In arguably the game’s most important stretch, Curry hit three three-pointers in the final three minutes, culminating in a corner trey with 2.5 seconds in the quarter that nearly split Oracle at the seams to give the Warriors a 26-25 lead — a lead they would not relinquish for the rest of the game.
Kerr was amazed the Warriors were able to finish the first with a lead after the sputtering start:
“Yeah, the first ten minutes were not pretty. The crowd was anxious. I thought we were a little tight. I thought we came out a little nervous. … That was the key stretch of the game in the first quarter. We were down 10, 12, to actually having the lead. I thought it was a miracle having the lead after the first quarter the way that game went. But it was an important stretch. We seemed to get our legs underneath us at that point and that’s when our defense really kicked in.”
Curry finished the half with 15, with only Randolph matching Curry’s five field goals. All of Steph’s makes were from deep.
Andre Iguodala said Steph’s ability to control the tempo has been the key to the offensive improvements in Games 4 and 5:
“I think he’s doing a great job the last two games of knowing when to take over the game. The last two games he hadn’t taken a shot in the first five, six minutes and then he goes on a quick burst. I think tonight the way we started we kind of saw that he needed to get us out of a slump. He made two big shots, and then he got the crowd into it, and he got everybody else energized. That’s just showing maturity, becoming an MVP basketball player.”
After an excellent defensive performance against Randolph in Game 4, Harrison Barnes kept the Warriors afloat to start the game with seven of the Warriors’ first 12 points.
A 10-2 run in the second quarter extended the Warriors lead to nine when a Klay Thompson three forced a Joerger timeout with 3:40 remaining.
As it has been so often this year, the third quarter was where Golden State put the game to bed, outscoring the Grizzlies 25-16. Thompson again provided the exclamation point with a fade away jumper at 2:44 to give the Warriors a 17-point lead.

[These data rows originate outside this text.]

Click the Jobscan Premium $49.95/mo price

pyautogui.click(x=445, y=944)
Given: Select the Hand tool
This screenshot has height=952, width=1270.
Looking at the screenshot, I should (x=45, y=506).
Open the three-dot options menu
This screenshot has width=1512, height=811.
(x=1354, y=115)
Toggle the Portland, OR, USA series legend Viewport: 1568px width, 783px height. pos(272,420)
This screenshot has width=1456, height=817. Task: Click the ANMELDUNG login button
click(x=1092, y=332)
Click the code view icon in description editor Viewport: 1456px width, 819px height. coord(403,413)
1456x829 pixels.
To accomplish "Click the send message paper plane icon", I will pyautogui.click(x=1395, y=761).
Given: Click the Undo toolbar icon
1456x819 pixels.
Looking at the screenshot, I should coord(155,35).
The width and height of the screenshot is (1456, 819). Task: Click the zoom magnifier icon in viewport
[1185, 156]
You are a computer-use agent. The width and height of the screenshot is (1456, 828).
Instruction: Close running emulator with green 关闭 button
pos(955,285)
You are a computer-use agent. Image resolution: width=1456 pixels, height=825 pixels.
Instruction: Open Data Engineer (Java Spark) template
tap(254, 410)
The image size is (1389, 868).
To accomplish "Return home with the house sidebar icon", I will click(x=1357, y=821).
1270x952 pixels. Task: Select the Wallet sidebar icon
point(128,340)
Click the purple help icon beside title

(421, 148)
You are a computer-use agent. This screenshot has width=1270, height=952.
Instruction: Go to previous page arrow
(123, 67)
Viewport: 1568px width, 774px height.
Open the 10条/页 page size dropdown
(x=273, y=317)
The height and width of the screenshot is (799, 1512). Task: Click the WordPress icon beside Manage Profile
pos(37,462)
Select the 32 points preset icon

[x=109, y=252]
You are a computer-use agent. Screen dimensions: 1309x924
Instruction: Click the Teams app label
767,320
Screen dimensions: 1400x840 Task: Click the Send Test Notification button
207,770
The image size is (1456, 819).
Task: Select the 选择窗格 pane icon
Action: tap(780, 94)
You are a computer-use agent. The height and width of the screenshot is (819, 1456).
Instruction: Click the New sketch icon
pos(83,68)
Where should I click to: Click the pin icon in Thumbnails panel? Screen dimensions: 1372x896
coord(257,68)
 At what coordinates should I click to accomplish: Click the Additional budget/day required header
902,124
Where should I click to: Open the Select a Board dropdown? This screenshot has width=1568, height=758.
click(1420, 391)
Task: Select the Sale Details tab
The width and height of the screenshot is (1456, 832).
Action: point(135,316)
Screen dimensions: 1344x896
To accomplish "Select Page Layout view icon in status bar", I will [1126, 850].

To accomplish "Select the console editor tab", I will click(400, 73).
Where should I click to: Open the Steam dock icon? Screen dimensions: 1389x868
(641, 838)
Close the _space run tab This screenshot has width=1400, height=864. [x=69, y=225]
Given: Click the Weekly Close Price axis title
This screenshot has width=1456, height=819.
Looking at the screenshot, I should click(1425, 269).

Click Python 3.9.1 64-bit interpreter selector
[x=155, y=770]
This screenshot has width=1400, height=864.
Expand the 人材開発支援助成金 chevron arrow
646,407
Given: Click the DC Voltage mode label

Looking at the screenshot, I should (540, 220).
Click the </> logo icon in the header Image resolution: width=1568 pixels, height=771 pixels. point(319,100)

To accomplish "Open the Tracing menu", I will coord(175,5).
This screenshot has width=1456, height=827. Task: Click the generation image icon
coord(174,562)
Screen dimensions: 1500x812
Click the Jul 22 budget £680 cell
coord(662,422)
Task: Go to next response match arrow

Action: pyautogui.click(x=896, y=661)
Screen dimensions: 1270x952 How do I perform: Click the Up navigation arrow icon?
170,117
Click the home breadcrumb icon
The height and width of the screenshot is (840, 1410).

Marc Gasol lead the Grizzlies in points, rebounds and assists, finishing with 18, 12 and 6 respectively. Randolph had a double-double with 13 points and 10 rebounds.
The Warriors will look to close out the series in Game 6 in Memphis on Friday. Tipoff is scheduled for 6:30 p.m. PDT.
Wednesday night was the first time since 1967 that the Warriors have held a 3-2 advantage in the Western Conference Semifinals. … Stephen Curry scored 18 points, connecting on six threes, one shy of his postseason career-high. … The Warriors are now 15-19 all-time in Game 5 of any playoff series, winning their first Game 5 since May 3, 1987 at Utah. … Golden State held Memphis to 78 points, the lowest point total for a Warriors opponent in the postseason since the Bulls scored 72 on May 11, 1975 at Chicago in Game 6 of the Western Conference Finals.